Luis Vila

Personal information
- Full name: Luis Alfredo Vila Sepúlveda
- Date of birth: 6 March 1992 (age 34)
- Place of birth: Tornquist, Buenos Aires, Argentina
- Height: 1.78 m (5 ft 10 in)
- Position: Forward

Team information
- Current team: Gimnasia CdU

Youth career
- Automoto Club
- 2007–2013: River Plate

Senior career*
- Years: Team / Apps / (Gls)
- 2011–2014: River Plate / 0 / (0)
- 2013: → Everton (loan) / 9 / (2)
- 2014: → Olmedo (loan) / 13 / (2)
- 2015: Godoy Cruz / 3 / (0)
- 2016–2017: Gimnasia de Jujuy / 43 / (15)
- 2017–2018: Olimpo / 15 / (2)
- 2018: Istra 1961 / 6 / (0)
- 2019: Delfín / 10 / (0)
- 2019: Guayaquil City / 4 / (0)
- 2020: Almagro / 4 / (0)
- 2020: Atlético Porteño [es] / 10 / (0)
- 2021: Santamarina / 23 / (1)
- 2022–2024: Olimpo / 85 / (18)
- 2025: Civitanovese / 11 / (2)
- 2025: Real Oruro / 9 / (3)
- 2026: Automoto Club / – / (–)
- 2026–: Gimnasia CdU / 0 / (0)

= Luis Vila =

Argentine footballer

Luis Alfredo Vila Sepulveda (born 6 March 1992) is an Argentine footballer who plays for Gimnasia y Esgrima de Concepción del Uruguay.

==Career==
Vila left Olimpo at the end of the 2024 season. The next year, he moved to Italy and joined Serie D club Civitanovese.
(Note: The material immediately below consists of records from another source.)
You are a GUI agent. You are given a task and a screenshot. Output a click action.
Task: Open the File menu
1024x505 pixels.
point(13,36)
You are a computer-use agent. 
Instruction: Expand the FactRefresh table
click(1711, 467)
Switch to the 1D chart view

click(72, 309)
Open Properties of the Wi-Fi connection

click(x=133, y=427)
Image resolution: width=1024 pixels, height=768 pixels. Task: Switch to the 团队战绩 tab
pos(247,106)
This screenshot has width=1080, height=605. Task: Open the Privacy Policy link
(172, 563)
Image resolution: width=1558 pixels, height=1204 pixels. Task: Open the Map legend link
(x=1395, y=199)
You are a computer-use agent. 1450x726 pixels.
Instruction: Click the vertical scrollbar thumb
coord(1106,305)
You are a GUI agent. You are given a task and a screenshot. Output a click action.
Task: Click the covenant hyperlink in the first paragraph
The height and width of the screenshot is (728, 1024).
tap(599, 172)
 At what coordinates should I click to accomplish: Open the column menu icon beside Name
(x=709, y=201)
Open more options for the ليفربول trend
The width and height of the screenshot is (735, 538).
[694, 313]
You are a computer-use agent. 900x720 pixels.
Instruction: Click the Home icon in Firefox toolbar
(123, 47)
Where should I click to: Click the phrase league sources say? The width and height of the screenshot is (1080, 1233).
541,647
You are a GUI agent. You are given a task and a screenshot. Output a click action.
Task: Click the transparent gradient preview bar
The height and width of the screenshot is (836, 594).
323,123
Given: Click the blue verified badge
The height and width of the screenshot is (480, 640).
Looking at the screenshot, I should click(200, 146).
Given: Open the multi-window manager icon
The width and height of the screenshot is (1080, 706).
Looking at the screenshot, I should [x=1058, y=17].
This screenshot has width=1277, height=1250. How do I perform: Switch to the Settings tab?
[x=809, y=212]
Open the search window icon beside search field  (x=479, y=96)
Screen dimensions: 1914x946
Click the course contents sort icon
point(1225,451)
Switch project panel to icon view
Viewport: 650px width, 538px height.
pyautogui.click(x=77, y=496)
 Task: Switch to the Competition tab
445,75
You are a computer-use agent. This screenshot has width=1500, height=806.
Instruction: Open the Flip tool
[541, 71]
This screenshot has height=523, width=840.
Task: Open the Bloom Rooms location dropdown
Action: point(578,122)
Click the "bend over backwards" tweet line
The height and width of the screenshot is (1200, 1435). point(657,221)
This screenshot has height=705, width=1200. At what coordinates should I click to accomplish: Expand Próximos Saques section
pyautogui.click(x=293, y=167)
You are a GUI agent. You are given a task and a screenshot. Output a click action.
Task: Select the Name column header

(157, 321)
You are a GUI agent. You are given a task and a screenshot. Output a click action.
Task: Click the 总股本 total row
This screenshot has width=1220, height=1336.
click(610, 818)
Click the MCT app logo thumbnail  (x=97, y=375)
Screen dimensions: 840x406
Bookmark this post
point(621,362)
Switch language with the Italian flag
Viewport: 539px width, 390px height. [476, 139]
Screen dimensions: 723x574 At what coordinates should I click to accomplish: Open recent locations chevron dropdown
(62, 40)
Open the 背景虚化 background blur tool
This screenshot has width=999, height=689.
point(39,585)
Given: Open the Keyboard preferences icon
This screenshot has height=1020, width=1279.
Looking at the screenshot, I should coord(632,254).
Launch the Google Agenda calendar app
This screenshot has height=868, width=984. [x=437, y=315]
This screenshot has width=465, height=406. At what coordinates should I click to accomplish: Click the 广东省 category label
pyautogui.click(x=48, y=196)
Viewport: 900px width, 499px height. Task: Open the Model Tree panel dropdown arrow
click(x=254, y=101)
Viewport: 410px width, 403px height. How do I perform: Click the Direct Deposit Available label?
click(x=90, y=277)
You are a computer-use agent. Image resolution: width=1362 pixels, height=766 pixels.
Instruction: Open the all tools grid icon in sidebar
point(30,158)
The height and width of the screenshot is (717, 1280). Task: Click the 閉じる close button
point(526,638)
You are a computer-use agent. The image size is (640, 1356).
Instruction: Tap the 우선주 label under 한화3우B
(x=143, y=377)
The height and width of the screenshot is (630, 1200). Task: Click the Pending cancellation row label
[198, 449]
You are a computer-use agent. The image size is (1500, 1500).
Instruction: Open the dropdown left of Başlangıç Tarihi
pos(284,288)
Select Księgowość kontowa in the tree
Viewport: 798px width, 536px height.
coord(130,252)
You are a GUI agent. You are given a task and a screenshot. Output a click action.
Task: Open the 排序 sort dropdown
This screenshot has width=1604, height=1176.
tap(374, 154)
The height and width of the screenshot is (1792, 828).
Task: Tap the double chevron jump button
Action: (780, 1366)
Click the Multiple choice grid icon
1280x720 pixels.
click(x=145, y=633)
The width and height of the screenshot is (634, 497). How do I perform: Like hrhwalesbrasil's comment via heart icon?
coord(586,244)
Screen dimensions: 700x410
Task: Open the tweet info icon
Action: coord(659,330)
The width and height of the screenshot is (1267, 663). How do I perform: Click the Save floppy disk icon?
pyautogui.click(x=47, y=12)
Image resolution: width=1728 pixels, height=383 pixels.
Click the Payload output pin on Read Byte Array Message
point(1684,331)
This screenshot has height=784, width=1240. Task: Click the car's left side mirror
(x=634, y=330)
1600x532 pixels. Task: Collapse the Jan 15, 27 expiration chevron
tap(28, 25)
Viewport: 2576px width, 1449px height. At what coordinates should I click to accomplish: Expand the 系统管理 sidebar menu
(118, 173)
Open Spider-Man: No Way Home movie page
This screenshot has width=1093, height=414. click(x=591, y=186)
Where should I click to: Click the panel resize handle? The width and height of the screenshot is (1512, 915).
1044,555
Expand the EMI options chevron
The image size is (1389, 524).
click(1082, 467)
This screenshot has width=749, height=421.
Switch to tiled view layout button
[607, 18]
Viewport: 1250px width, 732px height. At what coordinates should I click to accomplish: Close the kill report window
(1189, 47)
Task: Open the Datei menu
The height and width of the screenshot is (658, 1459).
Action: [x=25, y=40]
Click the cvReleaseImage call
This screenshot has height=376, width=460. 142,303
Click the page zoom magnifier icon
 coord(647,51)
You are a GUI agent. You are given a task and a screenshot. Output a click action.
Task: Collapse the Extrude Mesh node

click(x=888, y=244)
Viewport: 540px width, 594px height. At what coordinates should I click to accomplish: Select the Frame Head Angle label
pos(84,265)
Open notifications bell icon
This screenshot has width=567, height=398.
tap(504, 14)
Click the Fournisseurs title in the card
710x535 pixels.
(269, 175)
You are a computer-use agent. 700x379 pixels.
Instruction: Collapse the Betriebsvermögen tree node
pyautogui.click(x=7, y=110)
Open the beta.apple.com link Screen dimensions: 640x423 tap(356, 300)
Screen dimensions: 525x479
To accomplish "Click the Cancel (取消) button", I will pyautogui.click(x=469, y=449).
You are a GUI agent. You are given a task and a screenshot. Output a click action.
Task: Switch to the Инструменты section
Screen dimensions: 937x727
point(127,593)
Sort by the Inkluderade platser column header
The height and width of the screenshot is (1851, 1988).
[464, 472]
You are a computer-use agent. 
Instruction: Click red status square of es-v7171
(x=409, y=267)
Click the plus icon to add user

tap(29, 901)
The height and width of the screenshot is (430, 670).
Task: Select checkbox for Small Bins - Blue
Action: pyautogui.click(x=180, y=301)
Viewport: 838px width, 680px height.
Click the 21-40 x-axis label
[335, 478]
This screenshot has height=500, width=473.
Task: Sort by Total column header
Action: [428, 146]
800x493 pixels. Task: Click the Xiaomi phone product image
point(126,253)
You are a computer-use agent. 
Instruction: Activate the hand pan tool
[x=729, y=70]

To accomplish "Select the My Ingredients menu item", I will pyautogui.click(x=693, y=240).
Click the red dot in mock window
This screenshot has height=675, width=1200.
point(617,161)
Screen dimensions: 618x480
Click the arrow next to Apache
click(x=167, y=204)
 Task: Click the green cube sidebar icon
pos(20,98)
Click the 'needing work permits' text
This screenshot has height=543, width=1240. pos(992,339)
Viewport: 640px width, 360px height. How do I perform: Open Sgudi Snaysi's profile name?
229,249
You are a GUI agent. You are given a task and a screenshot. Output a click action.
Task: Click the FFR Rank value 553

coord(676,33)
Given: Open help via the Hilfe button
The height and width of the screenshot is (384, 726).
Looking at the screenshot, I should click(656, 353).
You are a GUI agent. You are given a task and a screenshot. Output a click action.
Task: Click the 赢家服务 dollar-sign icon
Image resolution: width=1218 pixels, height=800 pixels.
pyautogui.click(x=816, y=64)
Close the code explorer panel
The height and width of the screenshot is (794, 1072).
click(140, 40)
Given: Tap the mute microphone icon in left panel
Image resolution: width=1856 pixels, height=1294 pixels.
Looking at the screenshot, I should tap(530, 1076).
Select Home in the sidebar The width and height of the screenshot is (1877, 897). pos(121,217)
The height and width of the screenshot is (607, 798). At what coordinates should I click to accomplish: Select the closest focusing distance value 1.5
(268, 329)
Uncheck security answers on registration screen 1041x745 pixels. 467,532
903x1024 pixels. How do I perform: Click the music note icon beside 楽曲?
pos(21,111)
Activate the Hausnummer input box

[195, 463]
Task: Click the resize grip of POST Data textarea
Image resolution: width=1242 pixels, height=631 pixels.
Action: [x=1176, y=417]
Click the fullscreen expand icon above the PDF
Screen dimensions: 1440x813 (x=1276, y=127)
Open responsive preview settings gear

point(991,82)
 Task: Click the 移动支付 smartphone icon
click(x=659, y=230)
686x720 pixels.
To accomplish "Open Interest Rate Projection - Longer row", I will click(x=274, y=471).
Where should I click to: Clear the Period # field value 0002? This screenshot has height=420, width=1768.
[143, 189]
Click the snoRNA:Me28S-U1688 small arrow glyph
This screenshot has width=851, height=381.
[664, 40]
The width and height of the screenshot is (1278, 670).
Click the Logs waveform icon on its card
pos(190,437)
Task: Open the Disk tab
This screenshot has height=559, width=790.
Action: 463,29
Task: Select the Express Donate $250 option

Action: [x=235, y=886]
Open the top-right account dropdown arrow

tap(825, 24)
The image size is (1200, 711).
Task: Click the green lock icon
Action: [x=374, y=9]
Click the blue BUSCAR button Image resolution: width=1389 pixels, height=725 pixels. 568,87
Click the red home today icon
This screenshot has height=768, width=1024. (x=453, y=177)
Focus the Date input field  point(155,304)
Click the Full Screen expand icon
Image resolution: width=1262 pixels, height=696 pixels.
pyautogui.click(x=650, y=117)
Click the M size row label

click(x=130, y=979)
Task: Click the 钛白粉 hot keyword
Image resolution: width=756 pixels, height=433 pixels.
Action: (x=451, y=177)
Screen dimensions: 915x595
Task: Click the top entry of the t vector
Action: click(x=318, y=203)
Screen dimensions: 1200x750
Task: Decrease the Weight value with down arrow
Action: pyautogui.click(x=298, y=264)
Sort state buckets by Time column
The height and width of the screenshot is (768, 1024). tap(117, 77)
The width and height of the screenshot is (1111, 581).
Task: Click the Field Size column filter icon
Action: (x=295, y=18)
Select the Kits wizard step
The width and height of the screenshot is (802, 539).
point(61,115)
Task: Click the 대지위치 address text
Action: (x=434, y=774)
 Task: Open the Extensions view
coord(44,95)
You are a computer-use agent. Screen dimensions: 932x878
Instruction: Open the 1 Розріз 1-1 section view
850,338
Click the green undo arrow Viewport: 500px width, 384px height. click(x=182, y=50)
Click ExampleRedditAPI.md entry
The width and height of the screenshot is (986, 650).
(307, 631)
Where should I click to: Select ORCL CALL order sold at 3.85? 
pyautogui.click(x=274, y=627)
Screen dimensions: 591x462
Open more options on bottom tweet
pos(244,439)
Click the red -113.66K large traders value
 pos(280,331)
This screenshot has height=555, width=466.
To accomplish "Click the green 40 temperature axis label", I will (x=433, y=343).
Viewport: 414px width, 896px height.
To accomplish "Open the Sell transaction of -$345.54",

In the second half of 2025, he returned to South America and joined Bolivian club Real Oruro.

In July 2026, Vila joined Gimnasia y Esgrima de Concepción del Uruguay from Automoto Club.

===Teams===
- River Plate 2011–2013
- Everton 2013–present

==Personal life==
Vila is of Chilean descent from both his paternal grandmother and his maternal grandfather.